Firefighters in England say 100-hour weeks to pay bills are ‘gamble with safety’

15 comments
  1. The current Lord Chancellor was fire service minister in 2013 and paved the way for privatising the fire service. This was through a change in the law to allow fire fighting and rescue to be outsourced and bring in private contractors. This is one of the most right wing governments in political history so watch this space.

  2. We depend on firefighters I see no reason for them not to be paid adequately for being the heroes they are. Especially when you think of how much CEOes of banks, or politicians & the like get paid..

  3. Fire service fights less fires nowadays but their still essential in car accidents and other situations.

  4. You need £40k as a family to be on the breadline these days. Don’t see how anything under this is not just indentured serfery.

  5. > Firefighters across the country told the Observer that the service was at “breaking point” with more crew than ever being forced to take jobs such as personal trainers, painters and decorators or in warehouses. Wages in the fire service are often about £30,000 but can be as low as £23,000.
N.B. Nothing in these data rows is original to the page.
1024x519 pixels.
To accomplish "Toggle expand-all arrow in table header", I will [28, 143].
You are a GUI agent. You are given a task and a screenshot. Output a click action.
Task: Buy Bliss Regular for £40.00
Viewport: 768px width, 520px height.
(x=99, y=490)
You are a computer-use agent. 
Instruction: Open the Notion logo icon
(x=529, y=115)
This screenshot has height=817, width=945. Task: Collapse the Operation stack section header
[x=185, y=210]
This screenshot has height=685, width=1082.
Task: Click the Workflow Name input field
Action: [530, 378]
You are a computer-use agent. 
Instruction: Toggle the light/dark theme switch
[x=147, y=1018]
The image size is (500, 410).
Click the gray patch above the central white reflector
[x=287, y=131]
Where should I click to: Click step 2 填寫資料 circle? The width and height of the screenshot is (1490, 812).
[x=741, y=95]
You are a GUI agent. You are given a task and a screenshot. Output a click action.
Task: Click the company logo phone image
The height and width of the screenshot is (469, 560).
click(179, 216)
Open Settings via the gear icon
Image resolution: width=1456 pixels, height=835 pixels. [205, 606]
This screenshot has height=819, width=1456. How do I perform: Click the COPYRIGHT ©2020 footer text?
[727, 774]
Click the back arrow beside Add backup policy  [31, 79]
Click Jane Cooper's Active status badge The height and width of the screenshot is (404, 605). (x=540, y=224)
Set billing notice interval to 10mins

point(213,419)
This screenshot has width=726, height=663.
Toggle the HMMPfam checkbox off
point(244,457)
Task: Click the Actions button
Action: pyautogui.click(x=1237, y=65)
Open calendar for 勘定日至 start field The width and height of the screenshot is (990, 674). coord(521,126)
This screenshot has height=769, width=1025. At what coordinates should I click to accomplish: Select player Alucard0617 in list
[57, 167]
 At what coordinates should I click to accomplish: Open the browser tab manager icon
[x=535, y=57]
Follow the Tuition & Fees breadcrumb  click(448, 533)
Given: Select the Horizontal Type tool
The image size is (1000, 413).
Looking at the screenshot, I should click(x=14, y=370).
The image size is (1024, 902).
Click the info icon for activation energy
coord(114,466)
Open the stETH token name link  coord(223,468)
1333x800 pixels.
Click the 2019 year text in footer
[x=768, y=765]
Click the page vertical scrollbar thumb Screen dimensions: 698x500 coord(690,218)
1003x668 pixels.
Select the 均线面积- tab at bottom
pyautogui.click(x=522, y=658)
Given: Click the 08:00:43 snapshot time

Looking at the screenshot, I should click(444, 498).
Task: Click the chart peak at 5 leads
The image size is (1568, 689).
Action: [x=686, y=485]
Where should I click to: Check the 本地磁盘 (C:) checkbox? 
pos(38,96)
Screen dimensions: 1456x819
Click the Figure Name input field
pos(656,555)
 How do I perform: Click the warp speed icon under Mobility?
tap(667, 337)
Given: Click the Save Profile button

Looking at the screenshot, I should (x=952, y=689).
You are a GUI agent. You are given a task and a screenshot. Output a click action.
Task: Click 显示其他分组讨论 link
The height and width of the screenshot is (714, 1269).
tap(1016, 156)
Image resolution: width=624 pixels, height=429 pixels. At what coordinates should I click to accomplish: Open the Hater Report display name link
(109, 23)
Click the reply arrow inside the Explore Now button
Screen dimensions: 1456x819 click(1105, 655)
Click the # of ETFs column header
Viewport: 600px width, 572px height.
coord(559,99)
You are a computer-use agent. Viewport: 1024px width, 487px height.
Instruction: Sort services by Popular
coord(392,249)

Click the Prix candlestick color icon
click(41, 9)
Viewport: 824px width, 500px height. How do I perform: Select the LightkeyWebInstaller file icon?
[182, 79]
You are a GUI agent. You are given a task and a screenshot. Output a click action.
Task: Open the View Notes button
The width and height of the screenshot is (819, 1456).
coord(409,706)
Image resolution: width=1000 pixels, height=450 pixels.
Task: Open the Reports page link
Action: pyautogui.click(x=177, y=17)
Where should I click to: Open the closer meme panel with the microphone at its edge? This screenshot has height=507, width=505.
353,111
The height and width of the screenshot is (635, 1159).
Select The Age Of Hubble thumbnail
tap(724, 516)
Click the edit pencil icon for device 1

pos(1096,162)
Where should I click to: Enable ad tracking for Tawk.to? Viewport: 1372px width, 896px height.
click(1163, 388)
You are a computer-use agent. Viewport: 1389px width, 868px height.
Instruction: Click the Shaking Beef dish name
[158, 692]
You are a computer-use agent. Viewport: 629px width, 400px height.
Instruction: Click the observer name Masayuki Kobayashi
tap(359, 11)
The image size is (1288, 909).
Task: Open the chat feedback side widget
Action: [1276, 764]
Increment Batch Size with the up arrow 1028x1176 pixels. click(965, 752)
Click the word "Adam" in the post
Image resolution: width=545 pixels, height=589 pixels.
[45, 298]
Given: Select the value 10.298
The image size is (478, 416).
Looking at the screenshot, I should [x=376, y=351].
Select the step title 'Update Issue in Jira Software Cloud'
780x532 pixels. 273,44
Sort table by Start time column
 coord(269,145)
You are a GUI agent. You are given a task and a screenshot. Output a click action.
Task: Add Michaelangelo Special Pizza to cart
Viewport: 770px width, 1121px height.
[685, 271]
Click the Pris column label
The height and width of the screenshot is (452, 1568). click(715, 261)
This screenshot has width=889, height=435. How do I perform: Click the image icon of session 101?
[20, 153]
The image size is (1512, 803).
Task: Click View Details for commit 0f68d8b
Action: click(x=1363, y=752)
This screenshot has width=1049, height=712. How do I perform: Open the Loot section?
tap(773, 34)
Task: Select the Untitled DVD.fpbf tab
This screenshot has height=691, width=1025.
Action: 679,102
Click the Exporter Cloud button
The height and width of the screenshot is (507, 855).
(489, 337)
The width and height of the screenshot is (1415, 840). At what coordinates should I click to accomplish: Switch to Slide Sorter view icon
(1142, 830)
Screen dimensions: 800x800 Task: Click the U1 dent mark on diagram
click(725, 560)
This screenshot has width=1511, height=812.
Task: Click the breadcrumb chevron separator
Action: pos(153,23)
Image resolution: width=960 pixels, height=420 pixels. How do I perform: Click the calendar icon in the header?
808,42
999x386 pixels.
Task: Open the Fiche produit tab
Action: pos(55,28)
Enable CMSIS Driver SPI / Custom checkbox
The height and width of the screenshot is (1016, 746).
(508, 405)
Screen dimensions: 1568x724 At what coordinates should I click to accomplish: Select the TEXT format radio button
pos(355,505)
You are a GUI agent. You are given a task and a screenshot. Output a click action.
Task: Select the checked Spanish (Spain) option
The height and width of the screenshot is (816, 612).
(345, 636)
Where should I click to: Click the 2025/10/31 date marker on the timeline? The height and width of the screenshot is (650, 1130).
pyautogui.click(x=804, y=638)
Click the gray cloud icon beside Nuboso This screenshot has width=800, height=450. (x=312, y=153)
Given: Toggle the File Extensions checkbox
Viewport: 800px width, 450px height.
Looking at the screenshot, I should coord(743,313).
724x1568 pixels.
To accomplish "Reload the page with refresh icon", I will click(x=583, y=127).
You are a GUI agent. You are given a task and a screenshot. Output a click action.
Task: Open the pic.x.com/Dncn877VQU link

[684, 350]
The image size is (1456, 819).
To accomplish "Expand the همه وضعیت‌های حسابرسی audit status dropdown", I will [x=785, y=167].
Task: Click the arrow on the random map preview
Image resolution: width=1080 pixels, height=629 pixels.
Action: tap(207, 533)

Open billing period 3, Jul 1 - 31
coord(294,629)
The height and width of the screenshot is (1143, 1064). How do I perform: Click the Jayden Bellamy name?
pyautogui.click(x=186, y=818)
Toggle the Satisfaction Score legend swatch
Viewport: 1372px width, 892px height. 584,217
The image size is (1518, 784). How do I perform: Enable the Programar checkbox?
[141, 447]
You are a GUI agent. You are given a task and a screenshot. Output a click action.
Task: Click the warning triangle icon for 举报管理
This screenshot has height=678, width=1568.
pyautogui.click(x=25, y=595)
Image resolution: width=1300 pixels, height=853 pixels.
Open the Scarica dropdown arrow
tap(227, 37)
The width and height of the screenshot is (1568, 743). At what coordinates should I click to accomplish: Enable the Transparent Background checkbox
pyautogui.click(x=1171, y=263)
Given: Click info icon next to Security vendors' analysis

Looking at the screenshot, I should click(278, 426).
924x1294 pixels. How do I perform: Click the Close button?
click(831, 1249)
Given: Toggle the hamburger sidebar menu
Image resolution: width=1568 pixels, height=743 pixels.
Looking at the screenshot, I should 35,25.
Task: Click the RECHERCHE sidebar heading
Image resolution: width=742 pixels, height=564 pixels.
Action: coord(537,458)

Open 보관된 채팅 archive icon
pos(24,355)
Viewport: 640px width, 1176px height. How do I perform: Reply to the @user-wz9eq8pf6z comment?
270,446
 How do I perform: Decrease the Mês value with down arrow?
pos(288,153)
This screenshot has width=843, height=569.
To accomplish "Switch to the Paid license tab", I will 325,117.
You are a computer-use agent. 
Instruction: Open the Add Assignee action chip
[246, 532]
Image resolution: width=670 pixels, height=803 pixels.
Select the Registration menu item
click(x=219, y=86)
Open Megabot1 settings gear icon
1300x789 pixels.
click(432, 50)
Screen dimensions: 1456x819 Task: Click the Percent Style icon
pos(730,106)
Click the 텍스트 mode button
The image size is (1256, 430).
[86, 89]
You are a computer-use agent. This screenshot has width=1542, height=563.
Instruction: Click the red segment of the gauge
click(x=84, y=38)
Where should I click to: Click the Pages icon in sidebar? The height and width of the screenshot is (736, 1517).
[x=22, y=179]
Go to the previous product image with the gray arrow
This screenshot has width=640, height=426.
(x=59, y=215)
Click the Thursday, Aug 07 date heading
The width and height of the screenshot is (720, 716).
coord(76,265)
    Firefighters have to be very physically fit to join the force. You may as well be giving up the emergency services entirely and working full time as a PT on those wages.

    Think about it this way, what would you rather earn, £10 to £13 per hour doing unsociable hours, or upwards of £40 per hour from helping gym-goers get buff as fuck.

  6. They definitely deserve better pay, they have probably one of the hardest jobs. Yes physically demanding etc, but likely extremely emotionally demanding too. They literally cut dead bodies out of cars, pull dead bodies from burning buildings. They must see some truly horrific stuff, I don’t know how they cope with that, I wouldn’t be able to.

  7. Couple of holes in your statement, but we are getting off track now. My original point was that we essentially borrowed against potential growth, the wage gap grew and now it’s left to everyday people to pick up the bill.